» TEXTO DE ESTUDIO
○ ○ ○ ○

Chapuzas de la evolución
En el siglo XVIII se puso de moda inferir la existencia de Dios a partir del perfecto diseño de las criaturas. El teólogo William Paley (1743-1805) argüía que, así como el preciso ensamblaje de las partes de un reloj revela un fin (la medida del tiempo) e implica un relojero, así también el consumado mecanismo de cualquier órgano animal delata un propósito claro y un óptimo plan, obra de un diseñador divino. Algunos biólogos evolucionistas han compartido el entusiasmo de Paley por la perfecta adaptación de los organismos, aunque atribuyéndola a la selección natural, y no a la divina providencia.El ejemplo favorito de Paley era el ojo de los vertebrados, un instrumento óptico presuntamente perfecto y maravillosamente adaptado a la función de ver. Sin embargo, y como ha subrayado George Williams, la organización anatómica de nuestro ojo es el resultado chapucero de una serie complicada de avatares evolutivos, algunos claramente desafortunados (desde un punto de vista ingenieril).
El estrato ópticamente funcional de la retina está formado por los fotorreceptores (bastones y conos), las células sensibles a la luz, que transforman la energía de los fotones, que absorben en impulsos nerviosos transmitidos por los ganglios que acaban convergiendo en el nervio óptico, que transmite al cerebro la información recibida en la retina. Una tupida red de capilares sanguíneos aporta el oxígeno y los nutrientes a los fotorreceptores. Cualquier diseño razonable del ojo exigiría que el estrato de conos y bastones estuviese en la parte alta de la retina, adyacente al cuerpo vítreo transparente y por encima de los vasos sanguíneos que lo alimentan. Así ocurre, por ejemplo, con los ojos de los calamares.

○ ○ ○ ○

» DATOS REGISTRADOS
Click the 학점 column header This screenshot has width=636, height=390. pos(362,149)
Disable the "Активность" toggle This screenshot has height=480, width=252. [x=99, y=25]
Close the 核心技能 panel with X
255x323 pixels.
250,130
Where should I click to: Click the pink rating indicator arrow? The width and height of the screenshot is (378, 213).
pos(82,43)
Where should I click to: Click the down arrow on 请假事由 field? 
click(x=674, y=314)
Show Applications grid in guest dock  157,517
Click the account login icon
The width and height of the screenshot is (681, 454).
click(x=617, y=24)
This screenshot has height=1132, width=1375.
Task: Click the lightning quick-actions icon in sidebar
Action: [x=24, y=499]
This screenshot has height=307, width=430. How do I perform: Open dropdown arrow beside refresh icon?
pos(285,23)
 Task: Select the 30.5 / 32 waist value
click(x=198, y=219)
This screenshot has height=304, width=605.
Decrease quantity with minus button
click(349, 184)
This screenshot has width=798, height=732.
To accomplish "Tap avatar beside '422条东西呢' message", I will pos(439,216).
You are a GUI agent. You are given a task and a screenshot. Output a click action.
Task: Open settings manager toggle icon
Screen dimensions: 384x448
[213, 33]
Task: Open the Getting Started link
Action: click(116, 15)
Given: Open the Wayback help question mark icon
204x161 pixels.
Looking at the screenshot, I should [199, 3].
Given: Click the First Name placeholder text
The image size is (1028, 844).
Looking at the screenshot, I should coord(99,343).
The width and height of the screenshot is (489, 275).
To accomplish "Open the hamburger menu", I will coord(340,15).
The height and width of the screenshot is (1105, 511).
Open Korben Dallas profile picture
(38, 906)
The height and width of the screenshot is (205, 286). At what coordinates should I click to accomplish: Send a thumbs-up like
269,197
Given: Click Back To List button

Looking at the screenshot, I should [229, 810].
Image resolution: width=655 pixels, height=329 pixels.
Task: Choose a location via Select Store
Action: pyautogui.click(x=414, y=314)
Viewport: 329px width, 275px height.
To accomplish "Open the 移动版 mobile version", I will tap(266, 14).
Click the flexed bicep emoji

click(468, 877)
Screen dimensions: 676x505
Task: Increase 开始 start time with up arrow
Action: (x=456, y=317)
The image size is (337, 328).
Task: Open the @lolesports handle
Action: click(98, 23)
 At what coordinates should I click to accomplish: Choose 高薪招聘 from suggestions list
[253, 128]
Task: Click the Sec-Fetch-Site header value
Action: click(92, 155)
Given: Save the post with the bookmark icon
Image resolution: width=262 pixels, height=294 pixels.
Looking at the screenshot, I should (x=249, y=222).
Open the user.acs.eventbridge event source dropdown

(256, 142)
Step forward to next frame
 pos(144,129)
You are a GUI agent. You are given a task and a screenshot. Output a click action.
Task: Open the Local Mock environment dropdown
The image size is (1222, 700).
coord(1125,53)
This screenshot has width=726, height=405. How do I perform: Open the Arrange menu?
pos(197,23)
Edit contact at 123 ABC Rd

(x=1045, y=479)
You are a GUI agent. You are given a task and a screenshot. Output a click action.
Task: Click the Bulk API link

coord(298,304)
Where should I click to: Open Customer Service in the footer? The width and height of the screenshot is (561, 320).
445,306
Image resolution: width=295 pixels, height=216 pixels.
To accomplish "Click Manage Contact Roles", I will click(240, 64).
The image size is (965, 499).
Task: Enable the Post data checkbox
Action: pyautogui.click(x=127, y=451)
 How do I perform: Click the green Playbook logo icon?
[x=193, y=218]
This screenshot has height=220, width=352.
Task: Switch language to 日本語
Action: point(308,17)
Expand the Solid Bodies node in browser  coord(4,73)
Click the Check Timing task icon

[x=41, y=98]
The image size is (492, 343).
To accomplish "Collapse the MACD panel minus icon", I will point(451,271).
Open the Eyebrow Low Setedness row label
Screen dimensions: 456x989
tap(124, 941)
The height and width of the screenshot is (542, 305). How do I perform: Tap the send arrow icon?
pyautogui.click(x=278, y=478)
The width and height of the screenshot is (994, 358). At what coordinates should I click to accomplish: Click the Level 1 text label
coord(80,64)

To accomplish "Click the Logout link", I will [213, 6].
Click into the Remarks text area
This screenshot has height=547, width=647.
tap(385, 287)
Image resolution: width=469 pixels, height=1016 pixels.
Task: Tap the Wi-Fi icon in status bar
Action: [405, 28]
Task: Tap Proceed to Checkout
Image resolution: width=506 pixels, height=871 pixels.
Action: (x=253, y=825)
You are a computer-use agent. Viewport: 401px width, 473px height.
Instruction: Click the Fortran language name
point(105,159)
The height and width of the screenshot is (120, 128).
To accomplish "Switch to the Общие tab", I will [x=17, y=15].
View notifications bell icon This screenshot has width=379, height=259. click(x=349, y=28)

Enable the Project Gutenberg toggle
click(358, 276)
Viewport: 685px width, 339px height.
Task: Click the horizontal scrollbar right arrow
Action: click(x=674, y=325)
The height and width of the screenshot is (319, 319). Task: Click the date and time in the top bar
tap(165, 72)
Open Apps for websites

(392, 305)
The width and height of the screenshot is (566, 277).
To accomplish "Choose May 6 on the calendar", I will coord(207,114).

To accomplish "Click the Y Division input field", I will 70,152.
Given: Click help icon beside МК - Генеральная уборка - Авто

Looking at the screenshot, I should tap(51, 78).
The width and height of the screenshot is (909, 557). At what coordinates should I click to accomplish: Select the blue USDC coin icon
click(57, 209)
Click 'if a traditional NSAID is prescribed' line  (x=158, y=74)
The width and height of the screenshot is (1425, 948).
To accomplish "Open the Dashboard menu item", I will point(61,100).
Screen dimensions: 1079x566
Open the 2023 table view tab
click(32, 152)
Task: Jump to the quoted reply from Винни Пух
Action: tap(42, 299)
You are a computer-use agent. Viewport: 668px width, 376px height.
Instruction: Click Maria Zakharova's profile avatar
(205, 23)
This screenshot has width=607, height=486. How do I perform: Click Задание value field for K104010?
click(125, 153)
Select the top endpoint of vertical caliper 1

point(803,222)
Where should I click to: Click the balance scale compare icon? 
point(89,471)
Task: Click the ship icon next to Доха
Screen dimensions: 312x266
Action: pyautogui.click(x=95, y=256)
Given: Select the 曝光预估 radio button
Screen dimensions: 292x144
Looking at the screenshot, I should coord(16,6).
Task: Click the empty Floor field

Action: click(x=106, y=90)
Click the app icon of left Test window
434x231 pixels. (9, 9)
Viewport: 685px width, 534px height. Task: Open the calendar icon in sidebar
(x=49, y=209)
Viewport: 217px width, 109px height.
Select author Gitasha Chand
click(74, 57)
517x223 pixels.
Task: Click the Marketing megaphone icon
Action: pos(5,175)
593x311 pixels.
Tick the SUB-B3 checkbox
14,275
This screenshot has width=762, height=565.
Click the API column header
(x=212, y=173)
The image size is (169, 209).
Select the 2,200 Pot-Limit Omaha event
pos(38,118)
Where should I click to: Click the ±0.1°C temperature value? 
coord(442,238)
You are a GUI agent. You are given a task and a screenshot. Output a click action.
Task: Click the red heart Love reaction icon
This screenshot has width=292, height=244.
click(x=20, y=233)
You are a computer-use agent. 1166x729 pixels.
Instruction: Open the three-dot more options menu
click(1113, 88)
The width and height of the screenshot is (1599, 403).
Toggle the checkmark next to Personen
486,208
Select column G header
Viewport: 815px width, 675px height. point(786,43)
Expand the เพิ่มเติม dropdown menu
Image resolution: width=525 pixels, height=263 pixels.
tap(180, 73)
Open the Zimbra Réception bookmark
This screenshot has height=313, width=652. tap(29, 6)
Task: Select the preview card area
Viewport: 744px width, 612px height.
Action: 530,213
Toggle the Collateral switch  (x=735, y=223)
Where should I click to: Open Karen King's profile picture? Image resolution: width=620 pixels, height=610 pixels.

○ ○ ○ ○

Según el texto sobre las chapuzas de la evolución, ¿por qué estructuras pasa la información visual, desde las células que absorben la luz hasta su destino final? Enuméralas en orden.

1. Fotorreceptores (bastones y conos)
2. Ganglios
3. Nervio óptico
4. Cerebro